## Trecho do texto
= = =
Plasma é a parte líquida do sangue. Ele corresponde a 55% do sangue.
Reprodução/TV Globo
Hemocomponentes x hemoderivados
Antes de seguir, é fundamental explicar que o sangue doado não está completamente sendo jogado fora. Os hemocomponentes – o sangue total, o plasma, os concentrados de hemácias e os crioprecipitados – podem ser separados por processos físicos, como centrifugação e sedimentação, de acordo com informações técnicas da Fundação Oswaldo Cruz (Fiocruz).
Já os hemoderivados, que são produtos do plasma do mesmo sangue, precisam de processos físico-químicos e biotecnológicos, procedimentos industriais. O Brasil chegou a investir na Hemobrás, a empresa estatal que deveria produzir esses medicamentos. O projeto não saiu como deveria do papel e já foi alvo de investigação sobre esquema de superfaturamento.
= = =
## Dados fornecidos
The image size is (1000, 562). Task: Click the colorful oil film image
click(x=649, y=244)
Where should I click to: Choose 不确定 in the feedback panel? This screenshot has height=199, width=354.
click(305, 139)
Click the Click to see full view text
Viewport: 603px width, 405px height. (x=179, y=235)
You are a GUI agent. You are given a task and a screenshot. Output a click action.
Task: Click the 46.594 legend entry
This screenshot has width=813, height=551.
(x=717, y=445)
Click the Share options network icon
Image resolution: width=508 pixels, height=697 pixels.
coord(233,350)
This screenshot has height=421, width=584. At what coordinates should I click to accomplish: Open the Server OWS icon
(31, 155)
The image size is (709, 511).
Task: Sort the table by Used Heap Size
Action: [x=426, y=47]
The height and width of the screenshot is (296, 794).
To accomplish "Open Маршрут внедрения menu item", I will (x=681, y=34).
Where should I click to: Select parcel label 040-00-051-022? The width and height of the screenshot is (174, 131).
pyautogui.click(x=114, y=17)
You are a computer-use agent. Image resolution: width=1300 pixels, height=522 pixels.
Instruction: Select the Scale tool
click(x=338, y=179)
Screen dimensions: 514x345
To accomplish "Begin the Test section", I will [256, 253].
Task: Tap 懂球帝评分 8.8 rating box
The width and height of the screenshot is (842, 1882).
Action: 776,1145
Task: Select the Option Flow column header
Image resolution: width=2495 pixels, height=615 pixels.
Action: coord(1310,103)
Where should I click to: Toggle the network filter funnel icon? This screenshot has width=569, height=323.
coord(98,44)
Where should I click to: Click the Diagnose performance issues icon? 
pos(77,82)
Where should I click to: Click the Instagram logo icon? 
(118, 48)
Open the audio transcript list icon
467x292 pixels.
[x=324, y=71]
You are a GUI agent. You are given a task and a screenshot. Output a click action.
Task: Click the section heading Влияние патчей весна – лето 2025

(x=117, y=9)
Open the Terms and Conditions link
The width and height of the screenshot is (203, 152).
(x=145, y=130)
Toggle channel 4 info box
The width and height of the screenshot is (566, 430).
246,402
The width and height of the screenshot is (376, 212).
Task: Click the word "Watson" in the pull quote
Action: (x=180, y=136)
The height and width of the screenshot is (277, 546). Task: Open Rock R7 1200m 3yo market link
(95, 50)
= = =
## Lista de tarefas
a: Liste todos os hemocomponentes citados no texto sobre hemocomponentes e hemoderivados.
b: Responda a cada pergunta com base no texto sobre hemocomponentes e hemoderivados:
(i) A quantos por cento do sangue corresponde o plasma?
(ii) Quais processos físicos são mencionados para separar os hemocomponentes?
(iii) Qual empresa estatal deveria produzir os hemoderivados?
c: Por favor, prossiga com o texto sobre hemocomponentes e hemoderivados a partir da última frase apresentada.

## Respostas às tarefas
a:
- sangue total
- plasma
- concentrados de hemácias
- crioprecipitados

b:
(i) 55%
(ii) Centrifugação e sedimentação
(iii) Hemobrás

c:
“Sumiram com o dinheiro. Eles [Hemobrás] tiveram um aporte enorme, construíram uma estrutura física e o dinheiro sumiu. Não fizeram o processo de importação de metodologias e até hoje existe edital aberto para comprar material novo”, disse Gesmar Rodrigues Silva Segundo, coordenador do Departamento Científico de Imunodeficiências da Associação Brasileira de Alergia e Imunologia (ASBAI).
Representação do TCU e do MP
Diante disso, o TCU e o MP entraram com uma representação contra a pasta em 31 de julho deste ano. Eles pedem:
Adoção de providências contra as perdas de plasma estocado e a expiração de validade;
Contratação de serviços de fracionamento para vazão dos estoques;
Adoção de medidas administrativas pelo ministério para retomada das atividades da Hemobrás e atendimento prioritário para os pacientes do SUS.
Segundo os dois órgãos, 156.112 bolsas de plasma perderam a validade até 20 de fevereiro deste ano nos estoques da Hemobrás. Até dezembro, o número pode subir para 321 mil, e mais 200 mil podem ser perdidas até outubro de 2021.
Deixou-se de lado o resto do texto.